Neuronal viability after 4 and 24 h of co-culture was evaluated as reported in Supplementary Figure S4.
Patch-clamp recordings
Patch-clamp recordings were obtained using glass electrodes (3–5 MΩ) filled with the following intracellular solution (in mM): 140 KCl, 2 MgCl2, 10 HEPES, 2 MgATP, 0.5 EGTA; pH 7.3, with KOH. Perforated patch-clamp recordings with access resistances between 30 and 40 MΩ were obtained using gramicidin D.42 Gramicidin, prepared every 2 h, was added to the pipette solution to a final concentration of 50 μg/ml. During experiments, neurons were continuously superfused with normal extracellular solution containing (in mM): 140 NaCl, 2.5 KCl, 2 CaCl2, 2 MgCl2, 10 HEPES-NaOH and 10 glucose (pH 7.3), added with tetrodotoxin (0.2 μM), using a gravity-driven perfusion system, consisting of independent tubes for standard and agonist-containing solutions, connected to a fast exchanger system (RSC-100; Bio-Logic, Claix, France).

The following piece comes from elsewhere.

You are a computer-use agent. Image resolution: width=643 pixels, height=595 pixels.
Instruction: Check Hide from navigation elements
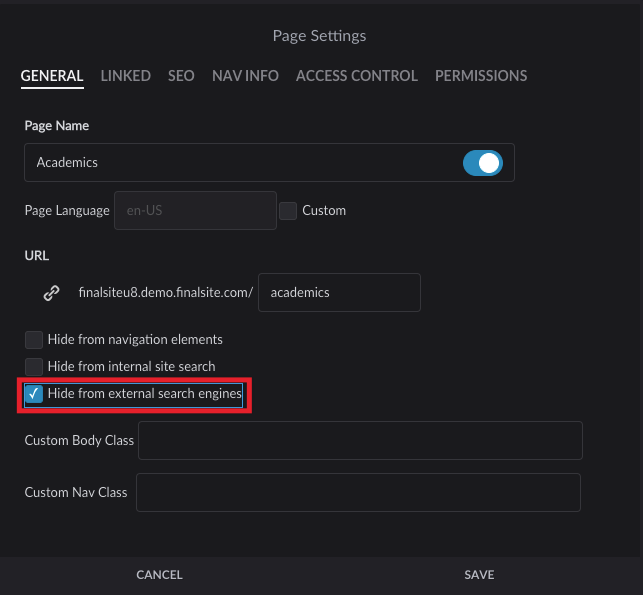(x=34, y=340)
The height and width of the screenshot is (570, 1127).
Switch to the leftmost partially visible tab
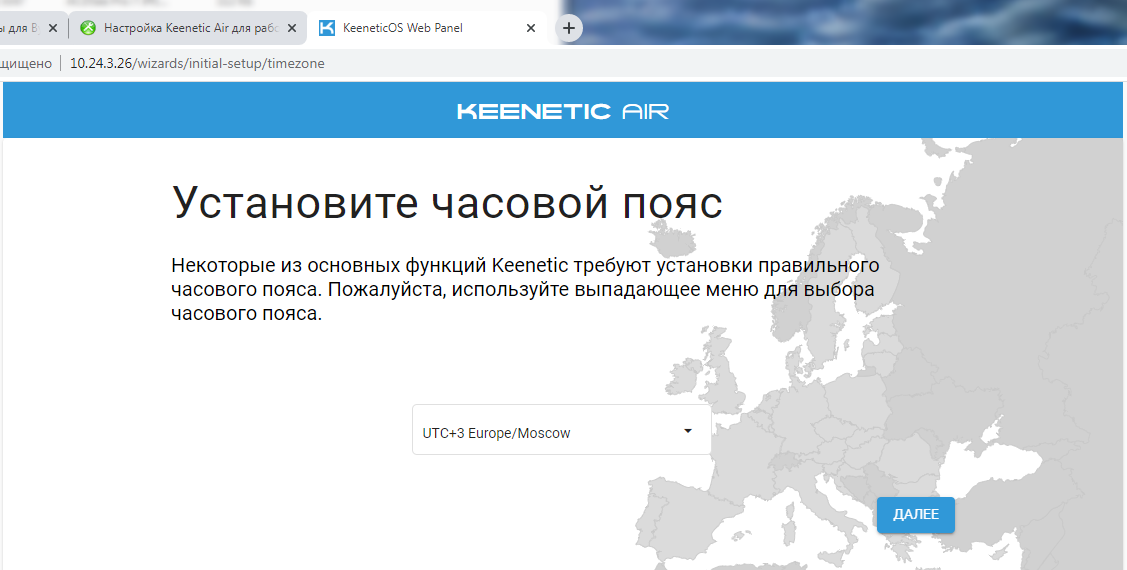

All recordings were performed at 24–25 °C. For I–V experiments, neurons were voltage-clamped at −70 mV with 6-s steps to each test potential; GABA (100 μM; 500 ms; every 30 s) was applied 1 s after the voltage step onset. A linear regression was used to calculate the voltage dependence of GABA-evoked current. EGABA was taken as the intercept of this best-fit line for each cell. We minimized bicarbonate flux through the GABAA channels, using an HEPES-buffered extracellular solution (nominally CO2- and bicarbonate-free43, 44), so that EGABA was an estimation of ECl. Membrane currents, recorded with a patch-clamp amplifier (Axopatch 200B; Molecular Devices, Foster city, CA, USA), were filtered at 2 kHz, digitized (10 kHz) and acquired with Clampex 10 software (Molecular Devices). The stability of the patch was checked by repetitively monitoring the input and series resistance during the experiment, and recordings were discarded when any of these parameters changed by >10%.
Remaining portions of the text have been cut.